We visualize the predicted memberships of each data point. We pick the cluster assignment which produces the highest posterior predictive density for each data point.

To do this, we first draw a sample from the posterior and calculate a a \(N\times K\) matrix of log-likelihoods, one for each data point \(\mathbf{x}_n\) and cluster assignment \(k\).

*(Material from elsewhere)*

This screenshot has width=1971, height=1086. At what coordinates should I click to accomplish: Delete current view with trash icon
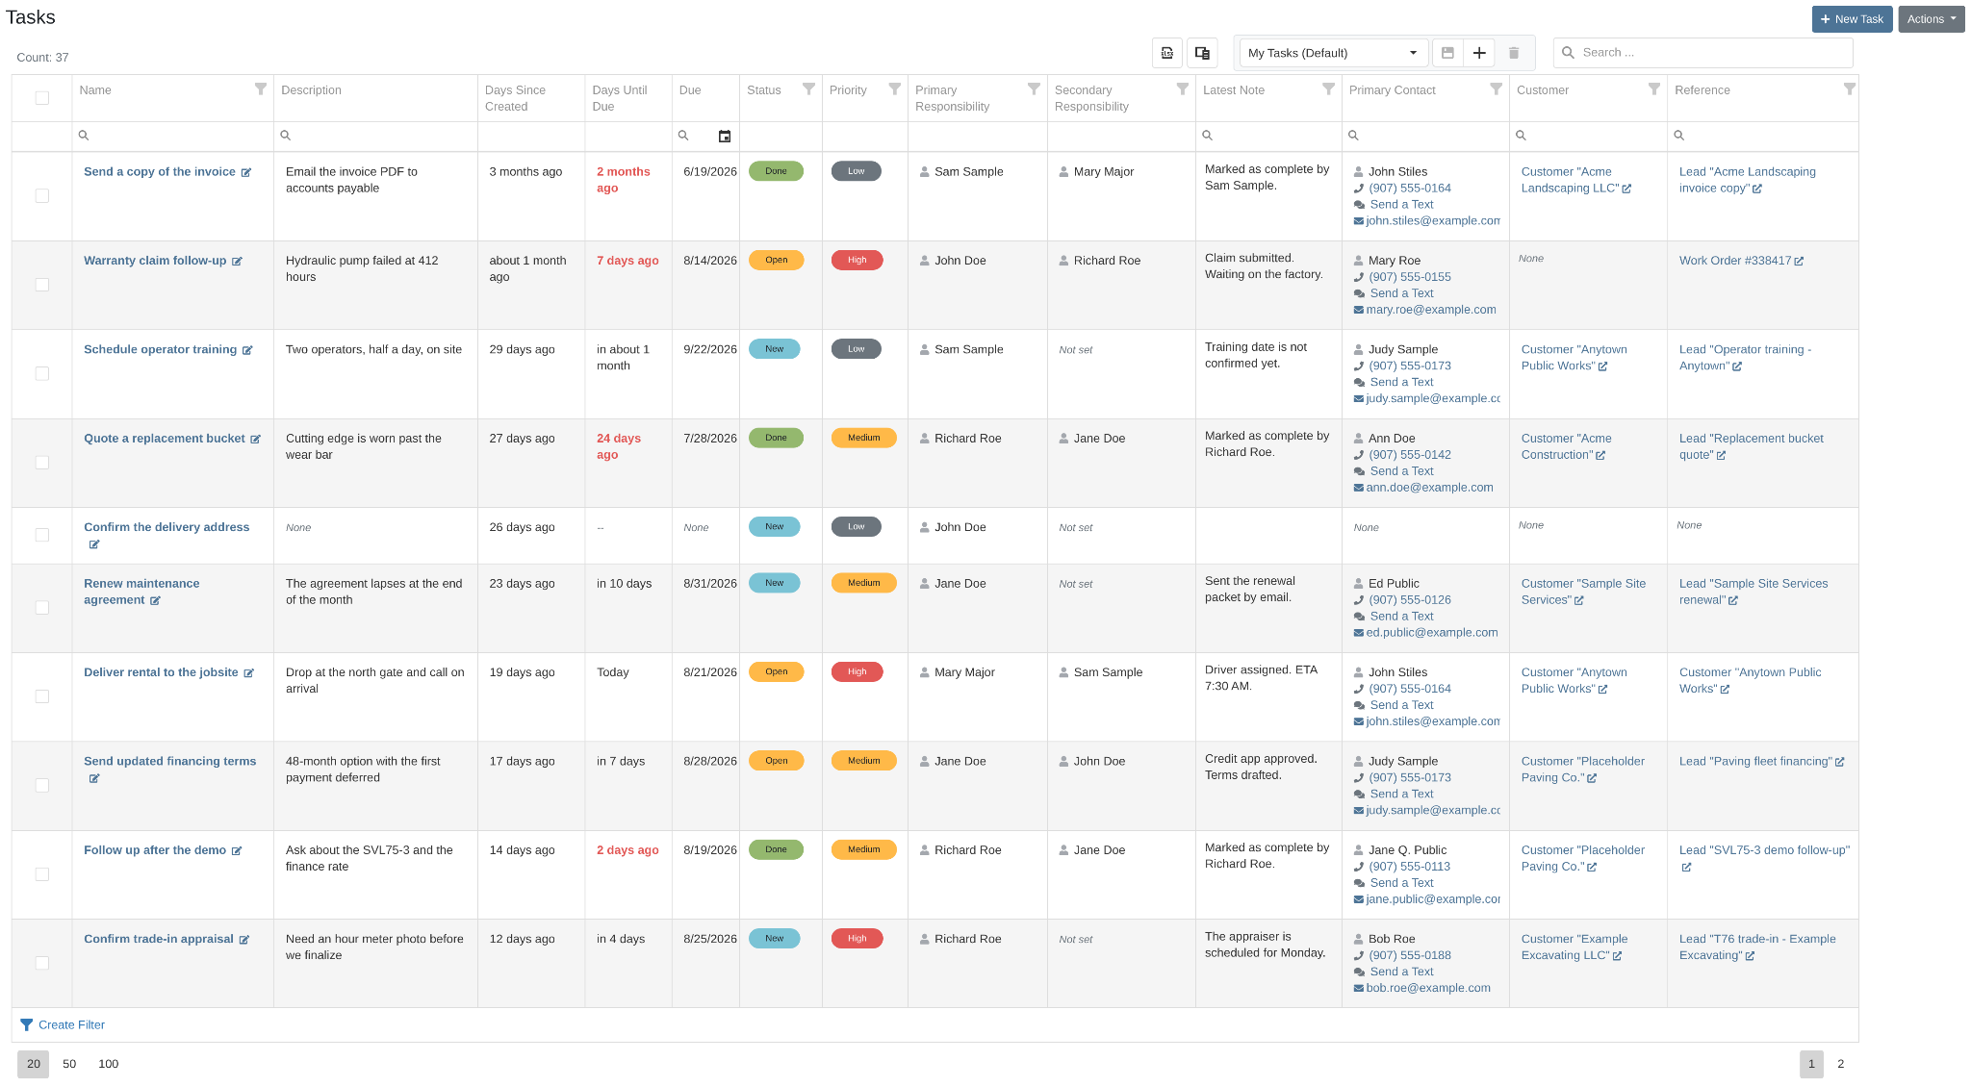click(x=1514, y=53)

We perform this averaged over 100 posterior samples.

```
# Calculate likelihood for each data point and cluster assignment,
# averaged over many posterior samples. ``x_post`` has shape (N, 100, K, D).
mu_sample = qmu.sample(100)
sigmasq_sample = qsigmasq.sample(100)
x_post = Normal(loc=tf.ones([N, 1, 1, 1]) * mu_sample,
scale=tf.ones([N, 1, 1, 1]) * tf.sqrt(sigmasq_sample))
x_broadcasted = tf.tile(tf.reshape(x_train, [N, 1, 1, D]), [1, 100, K, 1])
# Sum over latent dimension, then average over posterior samples.
# ``log_liks`` ends up with shape (N, K).
log_liks = x_post.log_prob(x_broadcasted)
log_liks = tf.reduce_sum(log_liks, 3)
log_liks = tf.reduce_mean(log_liks, 1)
```

We then take the \(\arg\max\) along the columns (cluster assignments).

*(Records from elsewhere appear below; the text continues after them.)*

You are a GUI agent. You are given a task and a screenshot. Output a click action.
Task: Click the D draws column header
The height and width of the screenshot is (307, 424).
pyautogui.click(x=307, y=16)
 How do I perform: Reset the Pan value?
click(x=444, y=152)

`clusters = tf.argmax(log_liks, 1).eval()`

Plot the data points, colored by their predicted membership.

```
plt.scatter(x_train[:, 0], x_train[:, 1], c=clusters, cmap=cm.bwr)
plt.axis([-3, 3, -3, 3])
plt.title("Predicted cluster assignments")
plt.show()
```

The model has correctly clustered the data.

For a collapsed mixture model, implementing the log density can be tricky. In general, the log density is \[\begin{aligned}
\log p(\pi) +
\Big[ \sum_{k=1}^K \log p(\mathbf{\mu}_k) + \log
p(\mathbf{\sigma}_k) \Big] +
\sum_{n=1}^N \log p(\mathbf{x}_n \mid \pi, \mu, \sigma),\end{aligned}\] where the likelihood is \[\begin{aligned}
\sum_{n=1}^N \log p(\mathbf{x}_n \mid \pi, \mu, \sigma)
&=
\sum_{n=1}^N \log \sum_{k=1}^K \pi_k \, \text{Normal}(\mathbf{x}_n \mid
\mu_k, \sigma_k).\end{aligned}\] To prevent numerical instability, we’d like to work on the log-scale, \[\begin{aligned}
\sum_{n=1}^N \log p(\mathbf{x}_n \mid \pi, \mu, \sigma)
&=
\sum_{n=1}^N \log \sum_{k=1}^K \exp\Big(
\log \pi_k + \log \text{Normal}(\mathbf{x}_n \mid \mu_k, \sigma_k)\Big).\end{aligned}\] This expression involves a log sum exp operation, which is numerically unstable as exponentiation will often lead to one value dominating the rest. Therefore we use the log-sum-exp trick. It is based on the identity \[\begin{aligned}
\mathbf{x}_{\mathrm{max}}
&=
\arg\max \mathbf{x},
\\
\log \sum_i \exp(\mathbf{x}_i)
&=
\log \Big(\exp(\mathbf{x}_{\mathrm{max}}) \sum_i \exp(\mathbf{x}_i -
\mathbf{x}_{\mathrm{max}})\Big)
\\
&=
\mathbf{x}_{\mathrm{max}} + \log \sum_i \exp(\mathbf{x}_i -
\mathbf{x}_{\mathrm{max}}).\end{aligned}\] Subtracting the maximum value before taking the log-sum-exp leads to more numerically stable output. The `Mixture`

random variable implements this trick for calculating the log-density.

Bishop, C. M. (2006). *Pattern recognition and machine learning*. Springer New York.